## What to do
From the lines below, select each one that contains the word "Where" and copy it.

[BEGIN Data in this exercise]

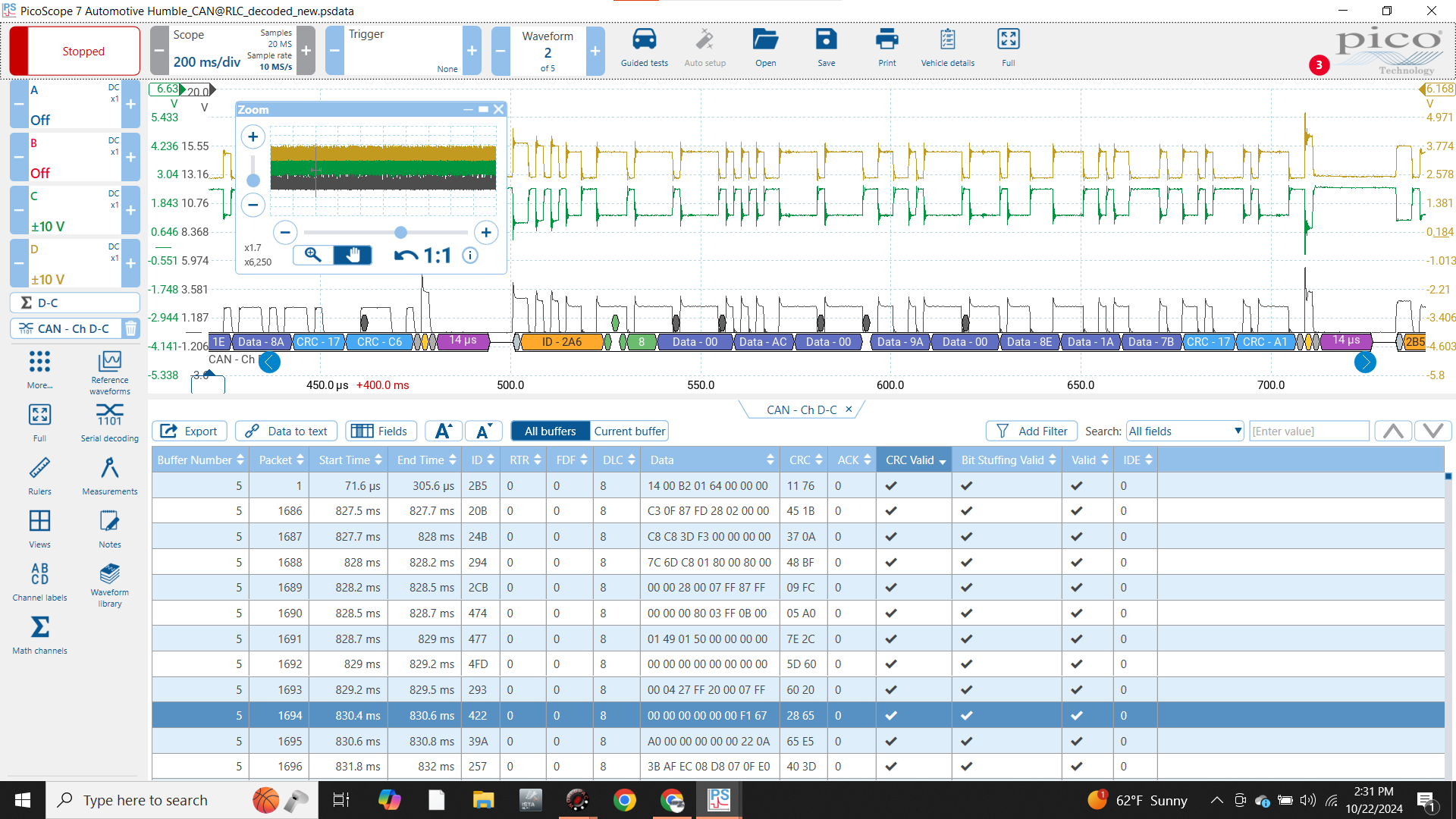Adjust horizontal zoom slider in Zoom window

coord(400,232)
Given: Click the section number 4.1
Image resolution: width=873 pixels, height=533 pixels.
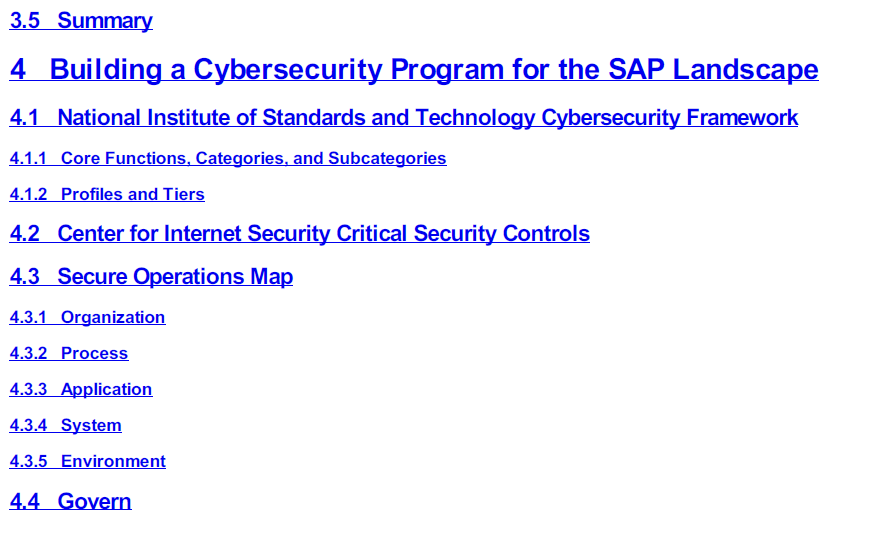Looking at the screenshot, I should click(24, 118).
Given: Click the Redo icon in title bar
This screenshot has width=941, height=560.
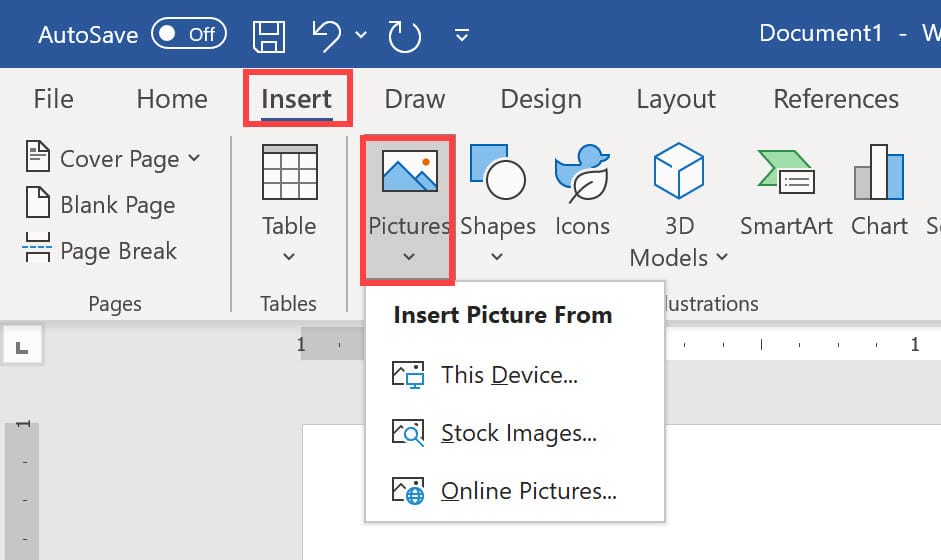Looking at the screenshot, I should [404, 35].
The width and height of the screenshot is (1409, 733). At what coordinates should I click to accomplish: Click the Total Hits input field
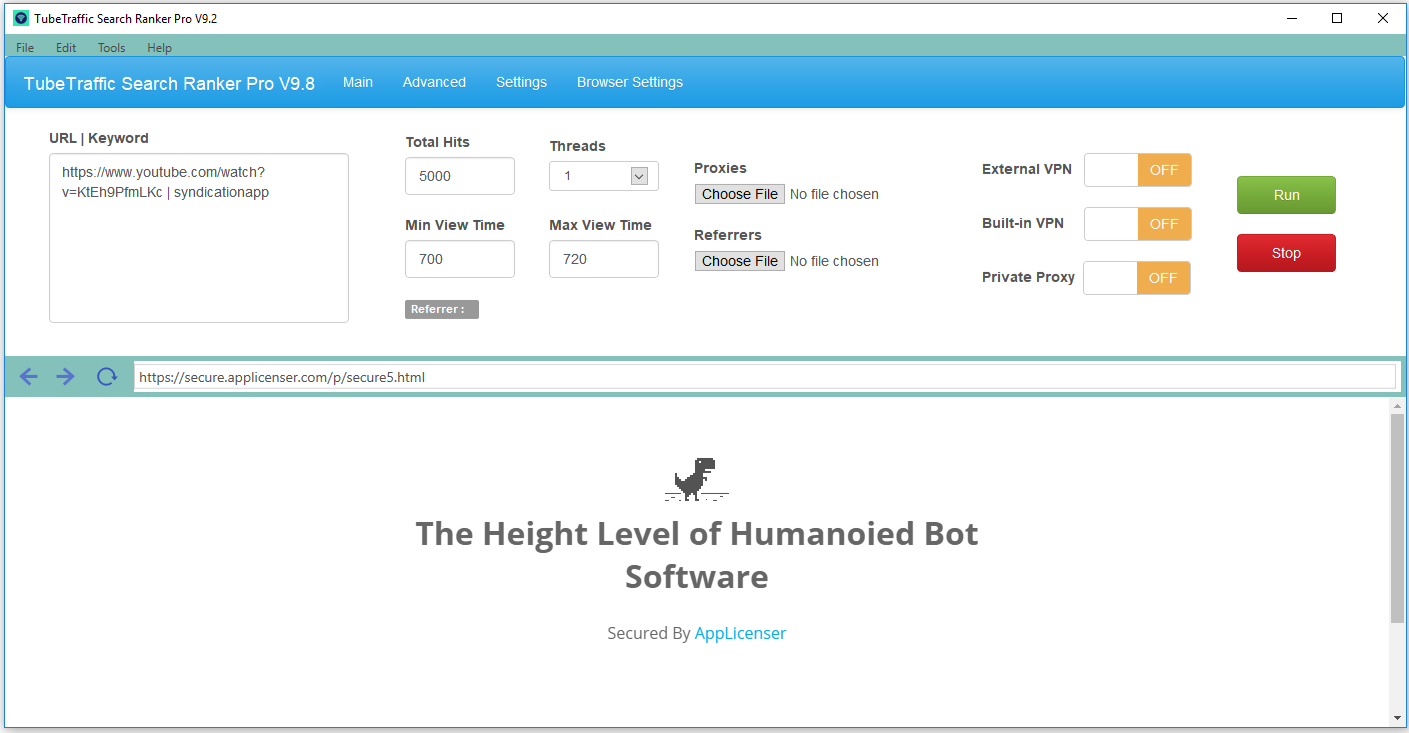[460, 176]
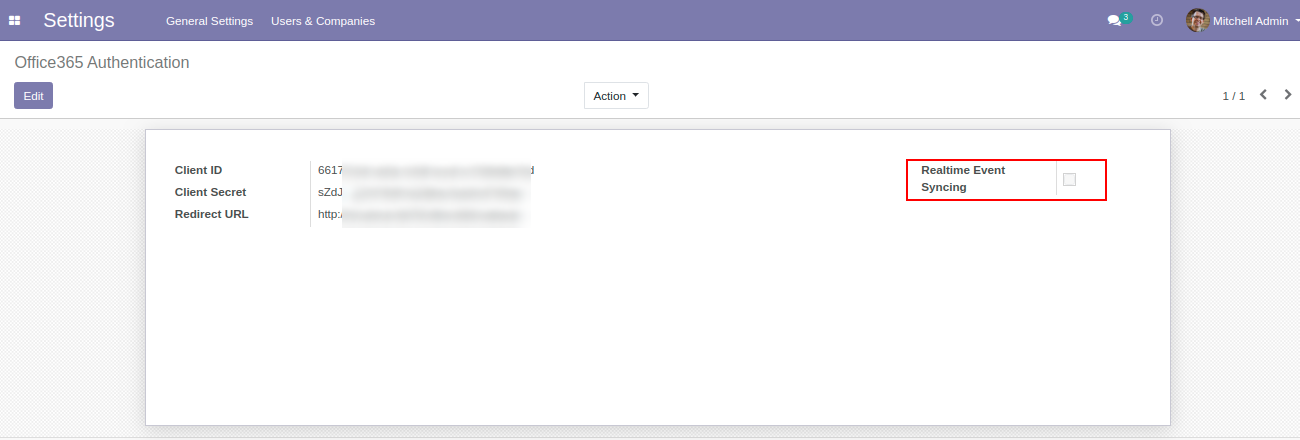Open the Users & Companies menu
The width and height of the screenshot is (1300, 440).
point(323,21)
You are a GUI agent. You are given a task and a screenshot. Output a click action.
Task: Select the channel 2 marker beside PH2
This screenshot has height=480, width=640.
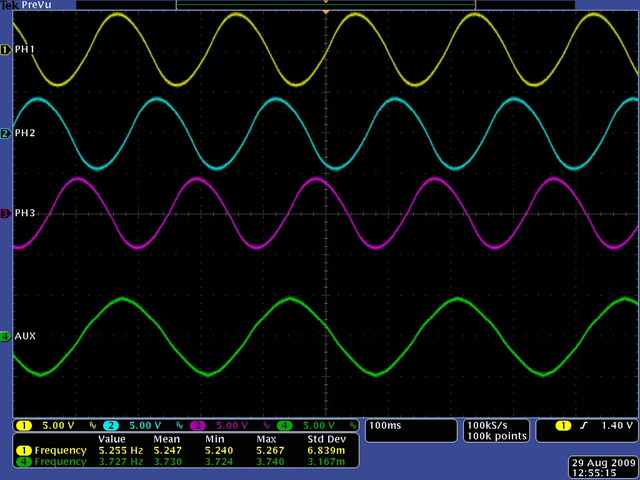[5, 133]
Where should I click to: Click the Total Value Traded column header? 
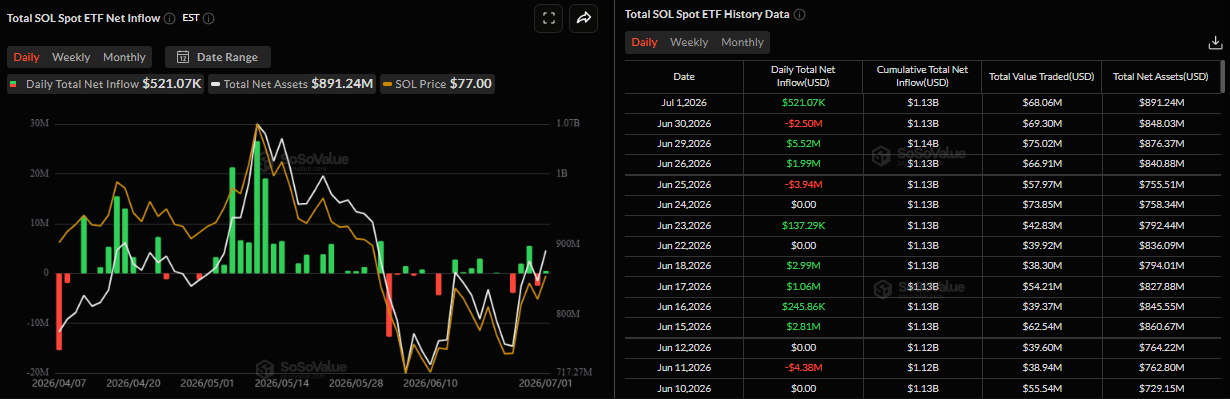point(1041,76)
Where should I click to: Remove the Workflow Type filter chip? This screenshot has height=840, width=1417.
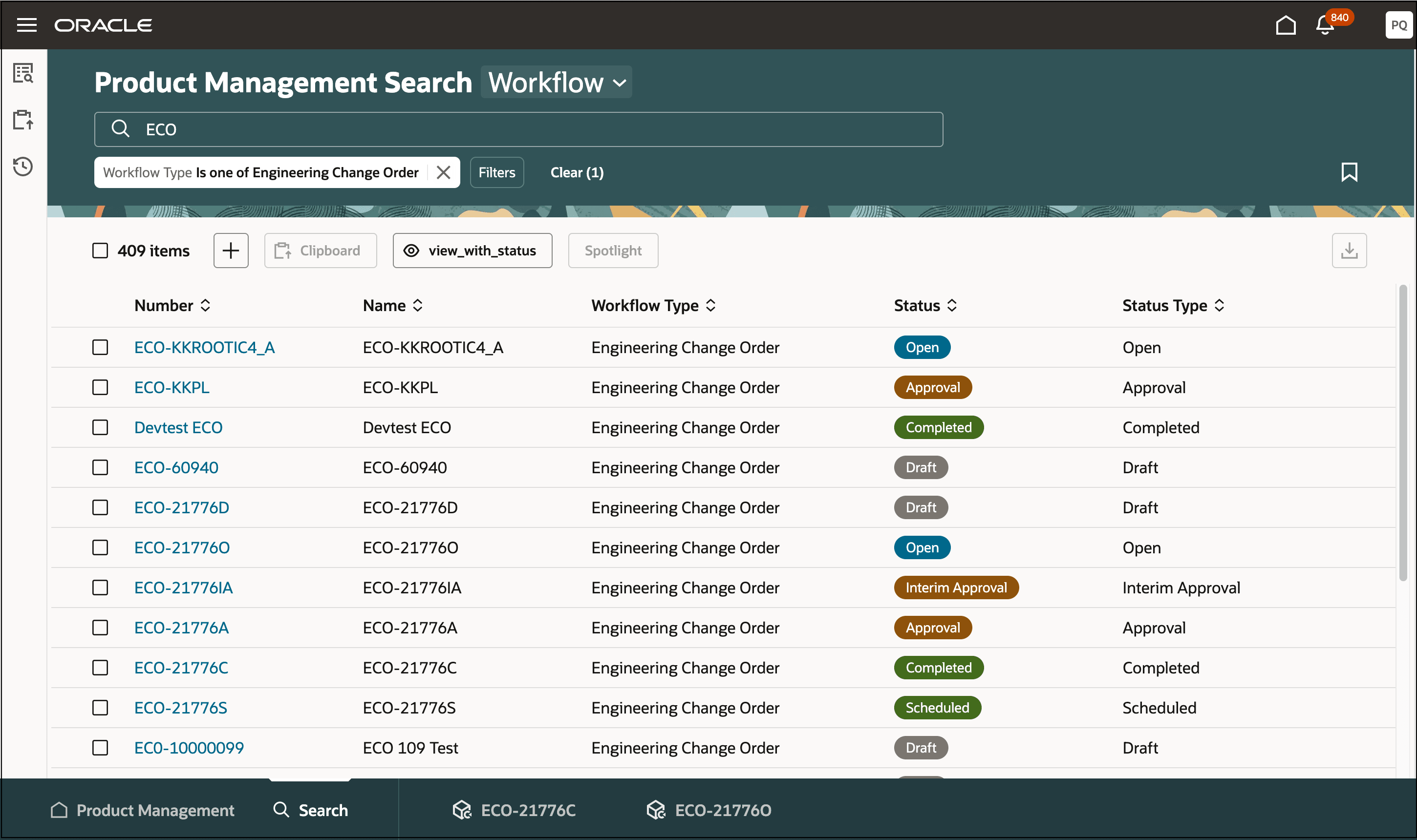pyautogui.click(x=444, y=172)
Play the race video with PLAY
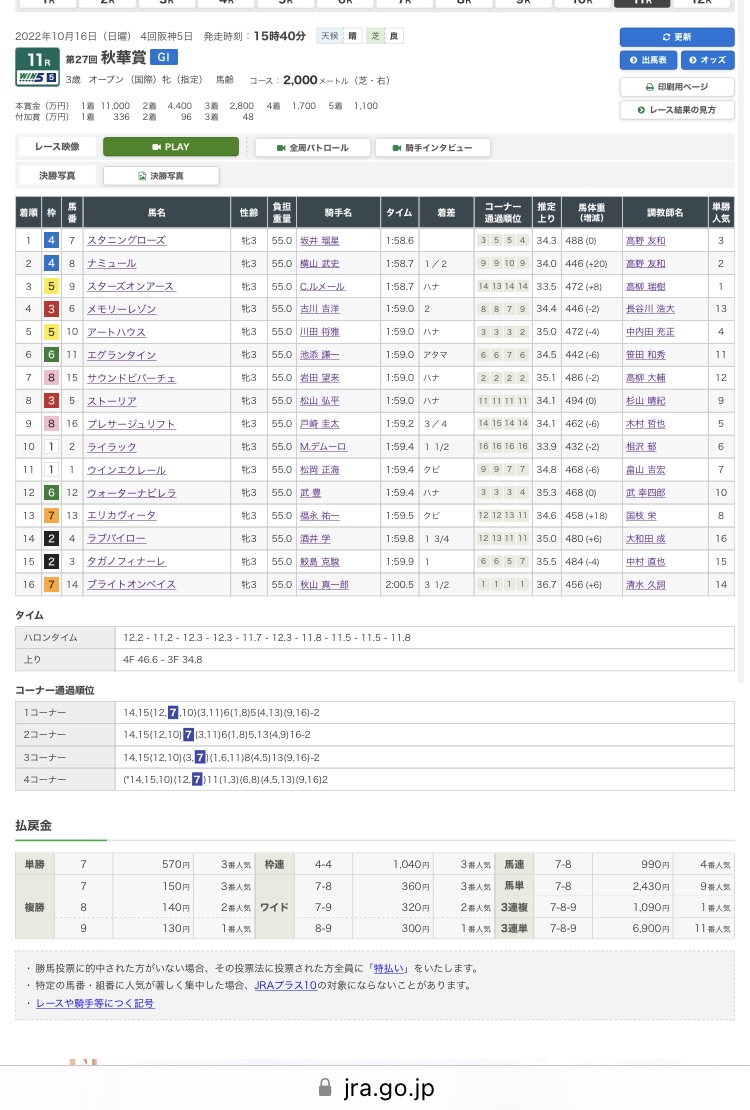The height and width of the screenshot is (1110, 750). pos(171,147)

[END Data in this exercise]

## Exercise output
Where should I click to: Click the Total Value Traded column header? 
Where should I click to: Remove the Workflow Type filter chip? This screenshot has height=840, width=1417.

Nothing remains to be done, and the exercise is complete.